(Written task 1) In the passage on social media growth, how many searches does Google process per day?
(Written task 2) Rewrite the part of the passage on social media growth that opens with the words containing "YouTube counts 1" and closes with "tripled to 43%.", putting "grown-ups" in place of "adults".
(Written task 3) Write what follows in the passage on social media growth, beginning after its last sentence.

(Passage shown)
——————————
Google alone process 100 billion searches per month, 3.3 billion per day.
YouTube counts 1 billion unique monthly visitors. Facebook boasts 1.1 billion monthly users, Twitter a modest 500 million.
According to the Pew Research Center, as of August of this year, 72% of adults now use social networking sites. In the past four years, even the number of people over age 65 using social media has tripled to 43%.
This upward trend shows no signs of decline. McKinsey and Company observe that both Twitter and Facebook garnered 50 million users within their first year! Contrast this pace with the radio, which took nearly 40 years to reach 50 million audience members. What is the difference? Interaction.
The growing majority of the world’s population abides by the social meme: “I love my computer, because my friends live in it.”
It’s Easier to Meet Your Neighbour Online
Industrialism ushered in the age of the metropolis, anonymity and social isolation—loneliness in a crowd. Now, ironically, cold, mathematical technology offers the virtual remedy, reconnecting people.
——————————
(Data extract)
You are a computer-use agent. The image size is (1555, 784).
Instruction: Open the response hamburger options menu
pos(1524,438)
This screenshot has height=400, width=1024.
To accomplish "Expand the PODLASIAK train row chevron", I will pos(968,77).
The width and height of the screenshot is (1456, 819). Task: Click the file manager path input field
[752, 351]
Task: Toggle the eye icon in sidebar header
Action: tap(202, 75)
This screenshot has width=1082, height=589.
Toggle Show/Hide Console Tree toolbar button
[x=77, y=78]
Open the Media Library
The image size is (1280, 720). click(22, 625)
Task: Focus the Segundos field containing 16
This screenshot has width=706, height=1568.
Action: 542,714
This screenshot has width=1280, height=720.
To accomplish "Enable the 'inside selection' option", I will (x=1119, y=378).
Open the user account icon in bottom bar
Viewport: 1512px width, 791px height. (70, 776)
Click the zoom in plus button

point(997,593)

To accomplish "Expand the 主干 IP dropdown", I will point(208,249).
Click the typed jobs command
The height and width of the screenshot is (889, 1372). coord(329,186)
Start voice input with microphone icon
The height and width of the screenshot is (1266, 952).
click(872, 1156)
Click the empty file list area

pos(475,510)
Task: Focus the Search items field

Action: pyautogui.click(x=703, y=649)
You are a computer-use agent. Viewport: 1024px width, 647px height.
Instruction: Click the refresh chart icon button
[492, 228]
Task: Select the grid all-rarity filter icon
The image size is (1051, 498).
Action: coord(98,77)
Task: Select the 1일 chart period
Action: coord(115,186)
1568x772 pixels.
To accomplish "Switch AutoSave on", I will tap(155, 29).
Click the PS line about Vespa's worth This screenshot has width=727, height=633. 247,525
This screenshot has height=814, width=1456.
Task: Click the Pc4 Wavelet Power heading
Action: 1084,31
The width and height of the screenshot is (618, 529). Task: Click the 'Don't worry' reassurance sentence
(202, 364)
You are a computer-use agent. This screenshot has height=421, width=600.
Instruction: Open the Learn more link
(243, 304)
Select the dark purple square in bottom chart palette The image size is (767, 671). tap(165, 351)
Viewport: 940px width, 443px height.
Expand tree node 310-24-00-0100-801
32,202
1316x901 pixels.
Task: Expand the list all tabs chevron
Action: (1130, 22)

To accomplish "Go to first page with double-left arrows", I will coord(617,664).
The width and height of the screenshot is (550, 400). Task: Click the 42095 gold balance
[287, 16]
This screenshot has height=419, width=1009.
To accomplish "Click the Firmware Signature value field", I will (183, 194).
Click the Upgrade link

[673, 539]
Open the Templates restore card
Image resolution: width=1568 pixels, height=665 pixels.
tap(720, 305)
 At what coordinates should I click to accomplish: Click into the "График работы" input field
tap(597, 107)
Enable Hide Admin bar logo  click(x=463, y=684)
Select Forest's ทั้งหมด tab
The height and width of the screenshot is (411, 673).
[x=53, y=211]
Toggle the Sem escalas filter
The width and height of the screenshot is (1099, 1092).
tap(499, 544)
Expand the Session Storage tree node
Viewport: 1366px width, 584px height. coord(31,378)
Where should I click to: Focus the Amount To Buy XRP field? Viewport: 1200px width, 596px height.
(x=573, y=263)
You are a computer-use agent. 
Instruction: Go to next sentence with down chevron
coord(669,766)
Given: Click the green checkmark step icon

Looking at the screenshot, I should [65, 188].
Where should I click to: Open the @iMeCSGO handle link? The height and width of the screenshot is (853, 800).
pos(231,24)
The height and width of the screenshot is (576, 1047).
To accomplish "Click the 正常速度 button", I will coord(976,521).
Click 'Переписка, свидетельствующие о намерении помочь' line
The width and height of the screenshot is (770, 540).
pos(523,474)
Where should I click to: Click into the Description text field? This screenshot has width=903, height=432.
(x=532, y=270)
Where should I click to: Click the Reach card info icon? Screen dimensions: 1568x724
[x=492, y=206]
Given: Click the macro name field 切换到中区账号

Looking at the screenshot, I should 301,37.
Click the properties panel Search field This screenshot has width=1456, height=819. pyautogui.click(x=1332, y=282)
——————————
(Exercise result 1) 3.3 billion

(Exercise result 2)
YouTube counts 1 billion unique monthly visitors. Facebook boasts 1.1 billion monthly users, Twitter a modest 500 million.
According to the Pew Research Center, as of August of this year, 72% of grown-ups now use social networking sites. In the past four years, even the number of people over age 65 using social media has tripled to 43%.

(Exercise result 3)
People reach for the internet not only to connect globally, but also locally. You know this is true when the last great bastion of romance has capitulated to the digital wave. It’s becoming easier to find local singles to date online, than at the neighborhood watering holes. Even the French are wooing online, creating an online dating industry with an annual turnover of USD 154 million. The British top that with an additional 100 million. The latest news is that one third of British romances begin on the internet.
Maybe the new social meme is, “I love my computer, because even my future partner lives in it.”
The fact is that we now connect to other people virtually at least as much, often more, than we do in the physical world. We want to make friends, one way or another.
We Trust the Voices on the Internet
No wonder then, that we trust the multitude of small voices, our online friends—whom we’ve never met in person—more than anonymous corporate monoliths.
The latest Nielson Survey reports that two thirds of the public rely on social media product recommendations. Only personal recommendations are considered more trustworthy.
In this online global village, where gossip is traded 24 hours a day, a company that fails to establish social network friendships with consumers is no longer a leader.
Amplified Small Voices
Almost every man, woman, and child around the world now has access to a public podium.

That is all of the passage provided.